_Try it_:
Gather each line of the entries below that includes "computer".

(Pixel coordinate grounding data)
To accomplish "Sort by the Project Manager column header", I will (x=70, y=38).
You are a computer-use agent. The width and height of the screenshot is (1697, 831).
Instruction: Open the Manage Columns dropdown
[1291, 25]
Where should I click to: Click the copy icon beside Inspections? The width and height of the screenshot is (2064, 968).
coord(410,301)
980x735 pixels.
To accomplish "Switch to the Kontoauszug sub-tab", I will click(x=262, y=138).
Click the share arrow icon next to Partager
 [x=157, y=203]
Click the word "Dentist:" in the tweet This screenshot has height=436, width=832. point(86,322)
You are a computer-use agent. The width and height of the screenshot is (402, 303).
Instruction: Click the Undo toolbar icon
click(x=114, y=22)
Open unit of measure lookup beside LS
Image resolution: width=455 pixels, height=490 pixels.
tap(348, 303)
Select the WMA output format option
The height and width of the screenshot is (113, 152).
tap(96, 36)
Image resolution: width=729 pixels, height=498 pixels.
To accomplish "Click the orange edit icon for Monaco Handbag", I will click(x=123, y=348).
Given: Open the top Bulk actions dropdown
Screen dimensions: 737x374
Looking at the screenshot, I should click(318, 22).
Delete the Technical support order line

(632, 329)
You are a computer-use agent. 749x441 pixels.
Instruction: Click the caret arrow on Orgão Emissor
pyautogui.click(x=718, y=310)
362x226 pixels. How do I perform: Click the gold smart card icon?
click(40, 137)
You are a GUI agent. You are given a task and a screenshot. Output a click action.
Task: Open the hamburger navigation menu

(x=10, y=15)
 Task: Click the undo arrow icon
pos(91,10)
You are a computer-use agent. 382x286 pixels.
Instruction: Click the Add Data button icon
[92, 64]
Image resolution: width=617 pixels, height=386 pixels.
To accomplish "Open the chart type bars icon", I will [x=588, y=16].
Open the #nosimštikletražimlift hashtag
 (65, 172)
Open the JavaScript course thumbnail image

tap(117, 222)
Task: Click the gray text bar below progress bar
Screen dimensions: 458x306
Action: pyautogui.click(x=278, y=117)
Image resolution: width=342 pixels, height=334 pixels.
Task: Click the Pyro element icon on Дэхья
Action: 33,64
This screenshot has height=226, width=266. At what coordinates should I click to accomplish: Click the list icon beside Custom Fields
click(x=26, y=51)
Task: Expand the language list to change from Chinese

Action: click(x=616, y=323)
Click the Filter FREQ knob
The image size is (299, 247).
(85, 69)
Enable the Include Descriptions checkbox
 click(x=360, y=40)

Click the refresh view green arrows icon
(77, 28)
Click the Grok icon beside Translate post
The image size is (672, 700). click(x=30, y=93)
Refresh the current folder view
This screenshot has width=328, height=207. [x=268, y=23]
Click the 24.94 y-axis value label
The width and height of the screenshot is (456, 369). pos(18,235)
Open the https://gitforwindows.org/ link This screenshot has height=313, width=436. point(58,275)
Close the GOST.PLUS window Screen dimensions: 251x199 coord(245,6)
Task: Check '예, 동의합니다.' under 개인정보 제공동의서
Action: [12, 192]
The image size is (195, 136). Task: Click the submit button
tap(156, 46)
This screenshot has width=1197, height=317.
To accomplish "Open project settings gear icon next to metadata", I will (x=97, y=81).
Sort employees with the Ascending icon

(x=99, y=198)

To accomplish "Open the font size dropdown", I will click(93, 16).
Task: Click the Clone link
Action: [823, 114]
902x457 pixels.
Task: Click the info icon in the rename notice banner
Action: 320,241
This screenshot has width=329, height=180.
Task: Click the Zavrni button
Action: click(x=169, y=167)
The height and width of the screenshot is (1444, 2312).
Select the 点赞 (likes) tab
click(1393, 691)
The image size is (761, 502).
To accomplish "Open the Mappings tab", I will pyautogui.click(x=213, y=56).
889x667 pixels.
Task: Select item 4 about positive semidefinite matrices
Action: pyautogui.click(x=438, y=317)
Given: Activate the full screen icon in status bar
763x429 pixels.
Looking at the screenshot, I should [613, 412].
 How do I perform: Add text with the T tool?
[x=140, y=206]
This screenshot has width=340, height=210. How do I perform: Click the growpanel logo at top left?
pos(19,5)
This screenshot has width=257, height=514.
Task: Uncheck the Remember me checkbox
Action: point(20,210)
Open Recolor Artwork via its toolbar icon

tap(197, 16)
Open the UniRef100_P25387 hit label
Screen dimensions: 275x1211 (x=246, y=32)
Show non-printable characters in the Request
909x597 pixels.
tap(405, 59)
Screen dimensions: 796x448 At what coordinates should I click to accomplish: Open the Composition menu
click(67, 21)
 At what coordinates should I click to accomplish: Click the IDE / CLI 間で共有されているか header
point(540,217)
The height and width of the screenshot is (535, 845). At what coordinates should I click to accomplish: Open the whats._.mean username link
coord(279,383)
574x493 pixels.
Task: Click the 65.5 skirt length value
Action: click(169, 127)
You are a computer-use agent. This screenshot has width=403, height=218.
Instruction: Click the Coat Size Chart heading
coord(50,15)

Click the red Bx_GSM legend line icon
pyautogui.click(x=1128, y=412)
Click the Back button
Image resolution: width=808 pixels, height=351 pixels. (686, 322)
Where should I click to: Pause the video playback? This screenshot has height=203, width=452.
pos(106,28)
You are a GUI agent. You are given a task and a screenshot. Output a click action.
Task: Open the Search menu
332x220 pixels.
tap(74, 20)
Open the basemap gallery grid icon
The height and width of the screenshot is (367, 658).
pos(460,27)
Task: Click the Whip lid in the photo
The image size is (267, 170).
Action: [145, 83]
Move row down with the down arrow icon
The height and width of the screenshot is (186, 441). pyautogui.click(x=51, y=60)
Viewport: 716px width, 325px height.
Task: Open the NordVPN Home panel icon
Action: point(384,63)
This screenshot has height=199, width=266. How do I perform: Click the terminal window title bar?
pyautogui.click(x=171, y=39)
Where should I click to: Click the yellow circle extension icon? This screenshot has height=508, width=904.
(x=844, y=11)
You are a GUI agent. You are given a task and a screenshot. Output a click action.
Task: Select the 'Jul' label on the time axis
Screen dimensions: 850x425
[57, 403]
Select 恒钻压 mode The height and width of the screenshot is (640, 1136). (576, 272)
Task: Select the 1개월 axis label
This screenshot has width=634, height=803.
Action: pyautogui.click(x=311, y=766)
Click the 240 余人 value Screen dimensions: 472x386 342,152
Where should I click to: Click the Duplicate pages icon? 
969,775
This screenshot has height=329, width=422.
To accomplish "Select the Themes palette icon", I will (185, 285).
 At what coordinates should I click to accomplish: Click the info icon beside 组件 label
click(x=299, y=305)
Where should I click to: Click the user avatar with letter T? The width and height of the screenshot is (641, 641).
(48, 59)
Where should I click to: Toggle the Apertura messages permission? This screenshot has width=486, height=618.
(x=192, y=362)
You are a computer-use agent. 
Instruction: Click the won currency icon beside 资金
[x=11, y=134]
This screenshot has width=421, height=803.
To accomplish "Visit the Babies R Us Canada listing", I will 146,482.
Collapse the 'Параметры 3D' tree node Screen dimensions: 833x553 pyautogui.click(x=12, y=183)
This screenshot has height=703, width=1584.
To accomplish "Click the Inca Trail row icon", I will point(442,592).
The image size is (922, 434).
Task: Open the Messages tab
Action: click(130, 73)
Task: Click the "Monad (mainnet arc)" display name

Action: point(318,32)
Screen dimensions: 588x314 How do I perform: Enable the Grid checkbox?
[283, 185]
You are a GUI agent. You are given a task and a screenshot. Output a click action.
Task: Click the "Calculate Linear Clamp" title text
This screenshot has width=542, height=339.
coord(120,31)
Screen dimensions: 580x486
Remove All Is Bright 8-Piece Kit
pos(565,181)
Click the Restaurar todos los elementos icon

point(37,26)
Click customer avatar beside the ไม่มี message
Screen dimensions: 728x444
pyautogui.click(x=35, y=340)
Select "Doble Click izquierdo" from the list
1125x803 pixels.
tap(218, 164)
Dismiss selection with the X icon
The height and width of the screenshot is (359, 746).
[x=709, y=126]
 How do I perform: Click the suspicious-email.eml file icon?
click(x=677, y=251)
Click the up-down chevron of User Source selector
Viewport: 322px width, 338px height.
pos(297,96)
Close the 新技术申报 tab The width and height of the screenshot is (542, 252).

_Your response_:
You are a computer-use agent. The width and height of the screenshot is (1697, 831).
You are a computer-use agent. The width and height of the screenshot is (402, 303).
You are a computer-use agent. 749x441 pixels.
You are a computer-use agent. 382x286 pixels.
You are a computer-use agent. This screenshot has width=403, height=218.
You are a computer-use agent. 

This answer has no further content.